• [What you will do]
What you give back must match the records below exactly.

Stored data entries:
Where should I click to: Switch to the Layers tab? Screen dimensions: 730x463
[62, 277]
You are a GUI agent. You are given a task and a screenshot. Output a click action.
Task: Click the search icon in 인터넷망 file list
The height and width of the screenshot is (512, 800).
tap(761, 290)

• [The answer]
Where should I click to: Switch to the Layers tab? Screen dimensions: 730x463
[62, 277]
You are a GUI agent. You are given a task and a screenshot. Output a click action.
Task: Click the search icon in 인터넷망 file list
The height and width of the screenshot is (512, 800).
tap(761, 290)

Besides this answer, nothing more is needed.